Le projet a le mérite d'intriguer. Titré "Rembrandt", on peut s'attendre à un biopic sur le célèbre peintre... avant de découvrir une affiche avec des aéroréfrigérants ! Il sera en fait question d'énergie nucléaire (!), et plus précisément d'une ingénieure expérimentée qui subit une sorte de syndrome de Stendhal en découvrant des tableaux de Rembrandt à la National Gallery. Elle va devenir de plus en plus sceptique envers le nucléaire.

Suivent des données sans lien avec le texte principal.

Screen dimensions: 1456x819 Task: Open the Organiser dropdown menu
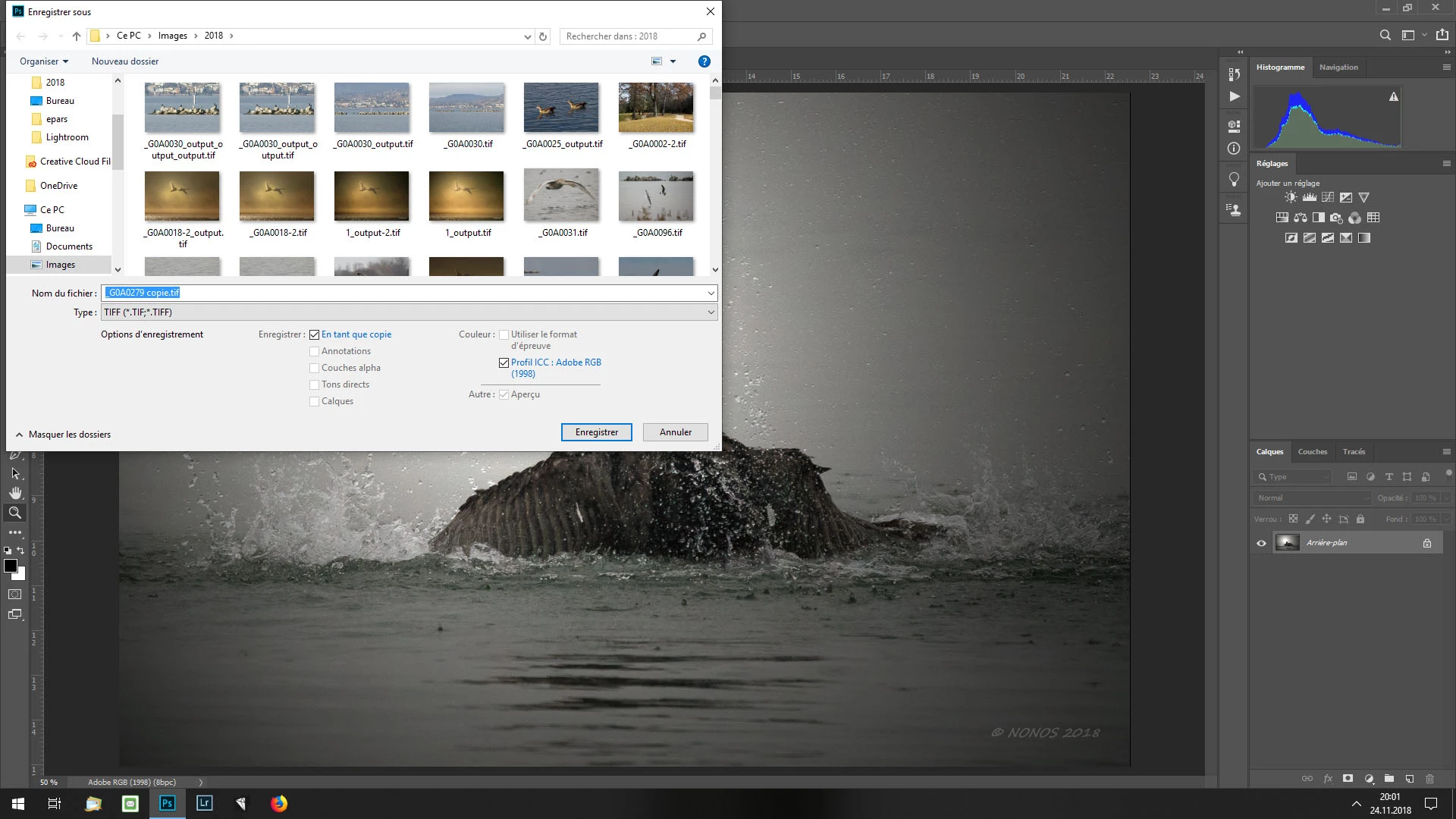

Une approche qui n'a en tout cas pas convaincu grand monde, puisque "Rembrandt" s'est fendu d'un majestueux échec public. A peine moins de 15 000 entrées ! Malgré les têtes d'affiche, et le pédigrée de Pierre Schoeller (15 ans plus tôt, "l'Exercice de l'Etat" assurait 500 000 entrées). Ceci pour un budget de plus de 8 millions d'euros, ça a du faire mal...
Remarque, ce n'est peut-être pas plus mal, vu le tissu d'inepties que propose le film. Une ingénieur nucléaire qui retourne sa veste, cela aurait pu être intéressant. Mais déjà, il y a de gros problèmes d'écritures.
Passée l'introduction mystérieuse à Londres, le film ne raconte pas grand chose. Camille Cottin et Romain Duris donnent le change... mais on ne sait pas (et on ne saura pas vraiment) où vont leur personnage. Lui subit tout et n'agit sur rien. Elle pète les plombs pour... ne pas faire grande chose non plus. Ce qui aboutit aux 20 dernières minutes qui partent en sucette pour rien.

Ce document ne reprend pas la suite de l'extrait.